Items from a dataset:
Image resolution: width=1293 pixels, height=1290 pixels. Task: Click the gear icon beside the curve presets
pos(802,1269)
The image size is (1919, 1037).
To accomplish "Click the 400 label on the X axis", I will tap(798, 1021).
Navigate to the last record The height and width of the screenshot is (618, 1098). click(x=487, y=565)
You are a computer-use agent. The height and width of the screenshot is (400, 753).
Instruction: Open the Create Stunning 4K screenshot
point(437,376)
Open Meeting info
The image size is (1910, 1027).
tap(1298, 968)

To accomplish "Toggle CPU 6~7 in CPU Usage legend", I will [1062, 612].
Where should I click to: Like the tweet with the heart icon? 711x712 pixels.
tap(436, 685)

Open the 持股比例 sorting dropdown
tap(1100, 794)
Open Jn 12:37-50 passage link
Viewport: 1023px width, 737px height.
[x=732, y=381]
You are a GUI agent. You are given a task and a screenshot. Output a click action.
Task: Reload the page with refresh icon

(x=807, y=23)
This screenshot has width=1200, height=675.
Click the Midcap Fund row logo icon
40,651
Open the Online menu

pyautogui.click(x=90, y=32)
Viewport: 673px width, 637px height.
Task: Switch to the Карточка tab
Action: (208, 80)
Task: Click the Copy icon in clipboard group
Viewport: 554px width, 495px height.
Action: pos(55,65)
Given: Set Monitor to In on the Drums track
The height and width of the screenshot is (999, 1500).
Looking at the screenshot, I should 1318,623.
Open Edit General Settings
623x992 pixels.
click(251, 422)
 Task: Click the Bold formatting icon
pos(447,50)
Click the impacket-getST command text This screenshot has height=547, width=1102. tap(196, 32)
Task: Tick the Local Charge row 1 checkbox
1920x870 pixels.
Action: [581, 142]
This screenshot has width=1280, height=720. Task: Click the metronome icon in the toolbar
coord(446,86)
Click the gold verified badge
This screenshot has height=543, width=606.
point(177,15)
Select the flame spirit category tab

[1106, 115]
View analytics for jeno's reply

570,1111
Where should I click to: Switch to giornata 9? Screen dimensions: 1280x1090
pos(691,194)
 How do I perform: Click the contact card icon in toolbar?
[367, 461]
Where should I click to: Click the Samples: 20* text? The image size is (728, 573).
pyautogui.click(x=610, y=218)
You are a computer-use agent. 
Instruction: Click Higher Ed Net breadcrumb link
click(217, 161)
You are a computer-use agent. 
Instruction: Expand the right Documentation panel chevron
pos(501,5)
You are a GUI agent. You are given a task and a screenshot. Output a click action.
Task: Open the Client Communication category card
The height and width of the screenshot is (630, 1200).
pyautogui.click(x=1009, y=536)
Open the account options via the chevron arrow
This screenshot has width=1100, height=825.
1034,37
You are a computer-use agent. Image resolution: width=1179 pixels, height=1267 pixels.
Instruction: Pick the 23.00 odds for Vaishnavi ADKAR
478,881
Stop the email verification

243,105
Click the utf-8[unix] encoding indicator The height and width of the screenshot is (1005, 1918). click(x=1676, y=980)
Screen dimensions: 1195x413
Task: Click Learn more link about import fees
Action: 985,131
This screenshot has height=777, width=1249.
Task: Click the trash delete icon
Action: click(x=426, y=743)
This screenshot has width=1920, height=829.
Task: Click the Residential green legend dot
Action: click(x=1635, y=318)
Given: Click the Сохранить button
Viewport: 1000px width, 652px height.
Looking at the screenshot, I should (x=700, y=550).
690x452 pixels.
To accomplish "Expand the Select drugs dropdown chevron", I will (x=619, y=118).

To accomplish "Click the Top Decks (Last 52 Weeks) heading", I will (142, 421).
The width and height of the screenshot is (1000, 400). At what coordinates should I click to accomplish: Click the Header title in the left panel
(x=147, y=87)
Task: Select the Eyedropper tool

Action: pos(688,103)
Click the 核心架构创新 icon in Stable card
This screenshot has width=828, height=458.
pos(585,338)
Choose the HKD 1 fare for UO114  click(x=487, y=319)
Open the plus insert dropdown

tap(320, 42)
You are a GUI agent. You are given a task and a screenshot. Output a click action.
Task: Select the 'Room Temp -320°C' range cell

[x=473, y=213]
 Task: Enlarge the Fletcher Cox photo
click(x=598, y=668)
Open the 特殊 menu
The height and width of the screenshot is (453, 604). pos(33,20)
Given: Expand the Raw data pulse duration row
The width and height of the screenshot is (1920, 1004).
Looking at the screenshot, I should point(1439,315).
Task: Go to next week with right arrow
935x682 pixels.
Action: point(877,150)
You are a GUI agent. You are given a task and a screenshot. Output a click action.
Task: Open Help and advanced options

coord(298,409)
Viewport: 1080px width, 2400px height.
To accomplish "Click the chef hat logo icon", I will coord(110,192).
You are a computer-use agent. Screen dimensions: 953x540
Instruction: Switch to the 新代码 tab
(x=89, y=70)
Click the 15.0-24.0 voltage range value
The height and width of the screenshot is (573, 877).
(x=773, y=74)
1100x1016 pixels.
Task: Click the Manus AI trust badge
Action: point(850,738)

EXERCISE DIRECTIONS: In the records above, find each line that holds the word "will"; copy all such lines.

RESULT FOR THIS TASK:
To accomplish "Click the 400 label on the X axis", I will tap(798, 1021).
To accomplish "Toggle CPU 6~7 in CPU Usage legend", I will [1062, 612].
To accomplish "Expand the Select drugs dropdown chevron", I will (x=619, y=118).
To accomplish "Click the Top Decks (Last 52 Weeks) heading", I will (142, 421).
To accomplish "Click the chef hat logo icon", I will coord(110,192).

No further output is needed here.